Extracted data entries
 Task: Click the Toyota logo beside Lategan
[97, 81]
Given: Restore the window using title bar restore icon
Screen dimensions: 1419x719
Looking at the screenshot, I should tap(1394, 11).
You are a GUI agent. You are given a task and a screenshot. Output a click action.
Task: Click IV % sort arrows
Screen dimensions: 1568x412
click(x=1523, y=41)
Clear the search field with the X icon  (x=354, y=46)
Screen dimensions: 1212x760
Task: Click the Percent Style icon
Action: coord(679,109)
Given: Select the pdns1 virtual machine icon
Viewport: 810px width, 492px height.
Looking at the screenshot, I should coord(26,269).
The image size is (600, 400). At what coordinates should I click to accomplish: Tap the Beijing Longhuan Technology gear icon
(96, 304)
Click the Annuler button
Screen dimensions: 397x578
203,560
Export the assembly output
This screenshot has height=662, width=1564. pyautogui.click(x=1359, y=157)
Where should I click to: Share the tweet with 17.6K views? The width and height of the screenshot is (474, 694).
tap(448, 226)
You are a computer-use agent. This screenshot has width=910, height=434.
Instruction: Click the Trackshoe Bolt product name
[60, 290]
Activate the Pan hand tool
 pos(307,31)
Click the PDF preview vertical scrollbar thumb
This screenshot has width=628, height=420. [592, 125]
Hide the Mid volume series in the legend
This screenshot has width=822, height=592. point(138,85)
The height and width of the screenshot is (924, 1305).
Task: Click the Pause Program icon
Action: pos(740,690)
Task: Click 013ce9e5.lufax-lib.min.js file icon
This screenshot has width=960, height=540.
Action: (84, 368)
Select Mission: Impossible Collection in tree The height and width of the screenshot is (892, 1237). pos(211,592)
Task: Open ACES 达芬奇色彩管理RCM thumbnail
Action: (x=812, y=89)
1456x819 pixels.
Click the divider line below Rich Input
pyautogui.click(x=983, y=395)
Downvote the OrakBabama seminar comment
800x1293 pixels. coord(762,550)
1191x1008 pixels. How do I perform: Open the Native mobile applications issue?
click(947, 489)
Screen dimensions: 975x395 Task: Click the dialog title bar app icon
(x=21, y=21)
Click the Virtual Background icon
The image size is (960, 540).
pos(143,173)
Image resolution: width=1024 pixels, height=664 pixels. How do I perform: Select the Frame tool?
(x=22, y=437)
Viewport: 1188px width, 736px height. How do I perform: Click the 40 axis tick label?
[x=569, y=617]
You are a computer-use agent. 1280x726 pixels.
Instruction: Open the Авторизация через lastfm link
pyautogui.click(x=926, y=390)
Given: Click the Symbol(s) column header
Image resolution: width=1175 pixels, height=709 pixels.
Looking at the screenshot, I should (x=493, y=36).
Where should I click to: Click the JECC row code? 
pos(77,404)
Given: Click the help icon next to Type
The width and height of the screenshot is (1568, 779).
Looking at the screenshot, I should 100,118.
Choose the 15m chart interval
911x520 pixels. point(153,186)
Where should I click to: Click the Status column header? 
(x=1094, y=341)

To do: Lines with "agent" in the records above: copy every one of them.

Solution to this task:
You are a GUI agent. You are given a task and a screenshot. Output a click action.
You are a computer-use agent. This screenshot has width=910, height=434.
You are a computer-use agent. 1280x726 pixels.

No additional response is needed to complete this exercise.